尽管有很多新方法用于感染性病毒滴度的定量测定,但蚀斑实验和TCID50检测仍是病毒滴定的金标准。这里描述的自动蚀斑计数方法是对传统方法的完善和改进。通过利用自动计数和计算机算法来计数蚀斑,消除了分析者的主观因素。使用Celigo成像分析仪还可以大大减少蚀斑计数的时间并提高数据一致性。当该技术应用于48孔或96孔板时,还可以显著地提高样品通量,从而助益于工艺优化环节中的大量样品的分析。此外,通过整合蚀斑的荧光检测,检测时长可以减少40%,同时保持与传统蚀斑实验相同的计数性能。

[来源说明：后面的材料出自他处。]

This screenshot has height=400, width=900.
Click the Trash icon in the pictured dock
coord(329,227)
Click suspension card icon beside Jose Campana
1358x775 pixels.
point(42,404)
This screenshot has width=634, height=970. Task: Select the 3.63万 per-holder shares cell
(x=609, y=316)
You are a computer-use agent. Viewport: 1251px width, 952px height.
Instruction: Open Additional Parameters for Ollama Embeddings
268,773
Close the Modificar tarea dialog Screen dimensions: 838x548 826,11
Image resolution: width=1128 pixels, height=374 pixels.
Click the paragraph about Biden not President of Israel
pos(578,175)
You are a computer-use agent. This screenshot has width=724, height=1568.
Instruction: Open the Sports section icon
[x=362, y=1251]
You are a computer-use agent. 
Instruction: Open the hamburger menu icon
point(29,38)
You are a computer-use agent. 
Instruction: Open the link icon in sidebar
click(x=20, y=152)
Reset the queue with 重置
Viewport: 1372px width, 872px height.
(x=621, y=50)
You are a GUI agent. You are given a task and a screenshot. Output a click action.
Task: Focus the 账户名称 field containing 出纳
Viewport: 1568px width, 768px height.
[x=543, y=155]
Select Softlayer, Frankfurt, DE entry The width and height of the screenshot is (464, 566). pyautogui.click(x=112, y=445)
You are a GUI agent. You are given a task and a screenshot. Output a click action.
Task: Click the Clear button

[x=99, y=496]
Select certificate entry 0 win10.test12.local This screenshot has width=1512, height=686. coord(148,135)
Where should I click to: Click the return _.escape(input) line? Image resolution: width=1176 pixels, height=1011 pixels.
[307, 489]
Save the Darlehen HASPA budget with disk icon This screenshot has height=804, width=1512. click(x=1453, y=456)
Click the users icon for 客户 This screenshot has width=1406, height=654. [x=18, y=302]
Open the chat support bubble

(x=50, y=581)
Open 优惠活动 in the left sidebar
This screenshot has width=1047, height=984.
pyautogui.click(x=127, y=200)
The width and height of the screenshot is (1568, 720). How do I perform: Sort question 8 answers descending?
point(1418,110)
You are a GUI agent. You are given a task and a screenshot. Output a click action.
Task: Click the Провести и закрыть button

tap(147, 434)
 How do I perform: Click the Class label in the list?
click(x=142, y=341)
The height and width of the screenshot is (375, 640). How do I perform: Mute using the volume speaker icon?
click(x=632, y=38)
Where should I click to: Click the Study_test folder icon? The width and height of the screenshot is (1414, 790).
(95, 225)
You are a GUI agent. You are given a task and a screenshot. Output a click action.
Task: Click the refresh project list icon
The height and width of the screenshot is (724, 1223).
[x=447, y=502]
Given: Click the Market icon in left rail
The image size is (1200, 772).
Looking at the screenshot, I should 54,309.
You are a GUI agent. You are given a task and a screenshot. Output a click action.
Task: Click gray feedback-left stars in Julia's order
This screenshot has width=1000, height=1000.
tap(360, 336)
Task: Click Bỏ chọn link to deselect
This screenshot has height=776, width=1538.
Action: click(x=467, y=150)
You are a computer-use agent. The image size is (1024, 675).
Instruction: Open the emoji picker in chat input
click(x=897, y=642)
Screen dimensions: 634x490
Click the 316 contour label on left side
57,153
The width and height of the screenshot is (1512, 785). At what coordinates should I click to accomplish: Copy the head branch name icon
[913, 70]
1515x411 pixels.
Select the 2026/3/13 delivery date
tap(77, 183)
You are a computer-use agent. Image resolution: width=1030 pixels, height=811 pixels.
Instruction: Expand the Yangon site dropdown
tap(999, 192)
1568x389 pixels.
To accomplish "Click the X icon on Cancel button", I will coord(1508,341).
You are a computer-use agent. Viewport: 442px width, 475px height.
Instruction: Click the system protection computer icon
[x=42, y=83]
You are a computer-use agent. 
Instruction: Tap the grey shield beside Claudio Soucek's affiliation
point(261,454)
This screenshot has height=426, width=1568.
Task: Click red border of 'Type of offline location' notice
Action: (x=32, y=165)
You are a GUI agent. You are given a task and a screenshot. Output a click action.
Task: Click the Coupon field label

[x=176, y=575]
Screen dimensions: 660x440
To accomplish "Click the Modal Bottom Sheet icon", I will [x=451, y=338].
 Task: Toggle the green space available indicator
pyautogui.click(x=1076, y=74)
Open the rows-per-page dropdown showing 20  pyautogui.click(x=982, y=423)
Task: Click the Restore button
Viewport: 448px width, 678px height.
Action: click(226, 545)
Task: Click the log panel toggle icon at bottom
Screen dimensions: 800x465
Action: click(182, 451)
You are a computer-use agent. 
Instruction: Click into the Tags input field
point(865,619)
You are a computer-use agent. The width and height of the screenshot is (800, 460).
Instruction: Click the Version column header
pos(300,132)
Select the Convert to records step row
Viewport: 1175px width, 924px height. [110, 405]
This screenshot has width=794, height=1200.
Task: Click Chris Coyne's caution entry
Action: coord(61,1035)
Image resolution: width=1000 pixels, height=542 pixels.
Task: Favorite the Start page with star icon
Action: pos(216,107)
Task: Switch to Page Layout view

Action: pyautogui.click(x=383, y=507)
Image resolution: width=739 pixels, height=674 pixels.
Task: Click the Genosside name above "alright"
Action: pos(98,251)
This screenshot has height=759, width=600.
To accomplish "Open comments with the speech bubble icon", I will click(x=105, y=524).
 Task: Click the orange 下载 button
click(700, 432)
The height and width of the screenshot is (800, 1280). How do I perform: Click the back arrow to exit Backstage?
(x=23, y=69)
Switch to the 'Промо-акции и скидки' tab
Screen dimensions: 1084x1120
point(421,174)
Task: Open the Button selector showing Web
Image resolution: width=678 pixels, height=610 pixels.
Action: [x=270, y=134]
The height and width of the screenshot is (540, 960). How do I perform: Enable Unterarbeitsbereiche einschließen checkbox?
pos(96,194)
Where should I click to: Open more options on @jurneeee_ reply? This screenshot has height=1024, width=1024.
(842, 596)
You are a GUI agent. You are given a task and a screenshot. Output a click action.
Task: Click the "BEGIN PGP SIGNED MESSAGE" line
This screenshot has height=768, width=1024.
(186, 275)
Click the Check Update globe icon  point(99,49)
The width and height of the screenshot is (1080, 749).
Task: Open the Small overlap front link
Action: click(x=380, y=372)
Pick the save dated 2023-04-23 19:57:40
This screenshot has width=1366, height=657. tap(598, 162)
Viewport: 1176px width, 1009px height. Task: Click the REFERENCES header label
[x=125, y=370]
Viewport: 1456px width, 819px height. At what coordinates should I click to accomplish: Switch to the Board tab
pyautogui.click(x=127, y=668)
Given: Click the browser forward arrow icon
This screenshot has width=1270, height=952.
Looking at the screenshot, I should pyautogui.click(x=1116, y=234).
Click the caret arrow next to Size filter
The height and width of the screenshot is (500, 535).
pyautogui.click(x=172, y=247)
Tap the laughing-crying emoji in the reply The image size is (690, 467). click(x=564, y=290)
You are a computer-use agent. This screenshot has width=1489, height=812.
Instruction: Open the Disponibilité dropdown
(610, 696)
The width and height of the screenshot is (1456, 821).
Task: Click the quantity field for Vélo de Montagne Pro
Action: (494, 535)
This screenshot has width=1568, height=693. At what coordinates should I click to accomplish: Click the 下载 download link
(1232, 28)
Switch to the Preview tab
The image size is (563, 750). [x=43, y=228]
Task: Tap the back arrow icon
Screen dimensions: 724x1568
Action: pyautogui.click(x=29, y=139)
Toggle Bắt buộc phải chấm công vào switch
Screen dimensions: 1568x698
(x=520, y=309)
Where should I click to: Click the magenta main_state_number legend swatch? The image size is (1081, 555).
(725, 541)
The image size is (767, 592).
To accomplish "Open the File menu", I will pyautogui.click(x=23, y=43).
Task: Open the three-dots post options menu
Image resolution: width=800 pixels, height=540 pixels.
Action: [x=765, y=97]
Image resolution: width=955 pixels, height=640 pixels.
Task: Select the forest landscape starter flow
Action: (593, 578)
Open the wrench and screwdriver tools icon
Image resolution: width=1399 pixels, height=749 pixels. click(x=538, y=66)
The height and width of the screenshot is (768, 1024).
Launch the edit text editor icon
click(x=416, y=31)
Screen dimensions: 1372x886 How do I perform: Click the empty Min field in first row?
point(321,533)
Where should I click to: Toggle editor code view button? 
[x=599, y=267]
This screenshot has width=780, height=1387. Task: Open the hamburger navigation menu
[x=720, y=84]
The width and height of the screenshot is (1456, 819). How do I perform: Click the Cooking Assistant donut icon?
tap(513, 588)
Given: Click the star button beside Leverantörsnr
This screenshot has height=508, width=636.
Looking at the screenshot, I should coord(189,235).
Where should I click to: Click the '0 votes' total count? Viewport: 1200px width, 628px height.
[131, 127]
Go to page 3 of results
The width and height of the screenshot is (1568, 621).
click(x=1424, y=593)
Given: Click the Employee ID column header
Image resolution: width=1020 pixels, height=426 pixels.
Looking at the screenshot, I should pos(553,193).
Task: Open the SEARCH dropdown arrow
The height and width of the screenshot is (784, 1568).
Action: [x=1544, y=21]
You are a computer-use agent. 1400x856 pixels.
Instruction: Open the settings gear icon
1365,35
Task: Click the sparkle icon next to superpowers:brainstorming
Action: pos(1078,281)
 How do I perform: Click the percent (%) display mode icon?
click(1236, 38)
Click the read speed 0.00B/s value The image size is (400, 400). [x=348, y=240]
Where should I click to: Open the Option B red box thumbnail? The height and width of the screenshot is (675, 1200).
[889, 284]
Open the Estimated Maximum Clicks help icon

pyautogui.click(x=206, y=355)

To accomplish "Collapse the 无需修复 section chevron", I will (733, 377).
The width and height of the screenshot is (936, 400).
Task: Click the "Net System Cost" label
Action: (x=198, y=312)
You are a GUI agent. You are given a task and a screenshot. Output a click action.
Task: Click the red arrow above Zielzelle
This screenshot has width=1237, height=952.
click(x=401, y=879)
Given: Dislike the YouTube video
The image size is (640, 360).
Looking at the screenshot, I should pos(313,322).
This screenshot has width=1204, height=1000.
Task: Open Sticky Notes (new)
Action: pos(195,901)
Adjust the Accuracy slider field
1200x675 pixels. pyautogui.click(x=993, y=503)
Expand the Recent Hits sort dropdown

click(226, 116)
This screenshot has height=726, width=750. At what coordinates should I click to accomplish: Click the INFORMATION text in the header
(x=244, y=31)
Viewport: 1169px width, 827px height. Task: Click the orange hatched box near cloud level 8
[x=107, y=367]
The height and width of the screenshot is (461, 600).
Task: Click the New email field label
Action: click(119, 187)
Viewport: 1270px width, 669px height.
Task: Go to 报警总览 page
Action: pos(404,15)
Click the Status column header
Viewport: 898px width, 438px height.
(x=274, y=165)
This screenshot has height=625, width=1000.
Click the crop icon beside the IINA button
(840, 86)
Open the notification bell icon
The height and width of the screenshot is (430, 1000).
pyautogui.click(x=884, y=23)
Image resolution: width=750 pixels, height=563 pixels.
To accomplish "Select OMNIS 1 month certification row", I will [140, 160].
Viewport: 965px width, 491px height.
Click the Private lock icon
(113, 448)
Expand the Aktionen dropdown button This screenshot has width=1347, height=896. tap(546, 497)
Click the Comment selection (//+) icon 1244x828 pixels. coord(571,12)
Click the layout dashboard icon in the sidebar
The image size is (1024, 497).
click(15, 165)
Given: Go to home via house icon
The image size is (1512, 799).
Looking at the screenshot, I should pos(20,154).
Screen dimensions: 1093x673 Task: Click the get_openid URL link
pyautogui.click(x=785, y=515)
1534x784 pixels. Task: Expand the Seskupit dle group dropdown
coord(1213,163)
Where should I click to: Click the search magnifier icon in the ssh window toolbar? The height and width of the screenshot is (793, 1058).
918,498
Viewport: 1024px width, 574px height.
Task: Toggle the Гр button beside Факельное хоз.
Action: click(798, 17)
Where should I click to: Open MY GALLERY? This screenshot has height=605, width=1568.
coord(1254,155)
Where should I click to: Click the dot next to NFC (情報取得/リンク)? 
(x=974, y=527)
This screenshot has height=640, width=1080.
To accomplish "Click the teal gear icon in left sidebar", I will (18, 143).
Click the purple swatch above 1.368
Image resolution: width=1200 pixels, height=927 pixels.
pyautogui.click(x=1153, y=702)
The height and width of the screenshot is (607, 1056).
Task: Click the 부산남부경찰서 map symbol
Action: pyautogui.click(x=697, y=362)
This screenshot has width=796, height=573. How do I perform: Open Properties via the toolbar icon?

使用基于计算机的成像系统的另一个优点是提高了数据的获取、结果记录以及可追溯性。同时,存储和回顾图像的功能使得设置实验验收标准更加清晰,并在培训新的分析人员时提供指导和示范。在质量控制或良好生产规范(GMP)环境中,每项实验运行的过程都同时需要分析和审核人员。通过应用具有自动蚀斑计数的板式成像分析仪,每一次分析结果和数据回顾的过程都能够被完整地记录,并且保存的原始细胞图像以供监管机构进行备案或审计。
我们的目的是评估可以轻松应用到当前蚀斑实验工作流程中的新技术,自动生成PFU值,并提高实验的可靠性,灵敏度和速度。这项研究强调了通过自动成像技术等简单的解决方案对经典检测方法的改进。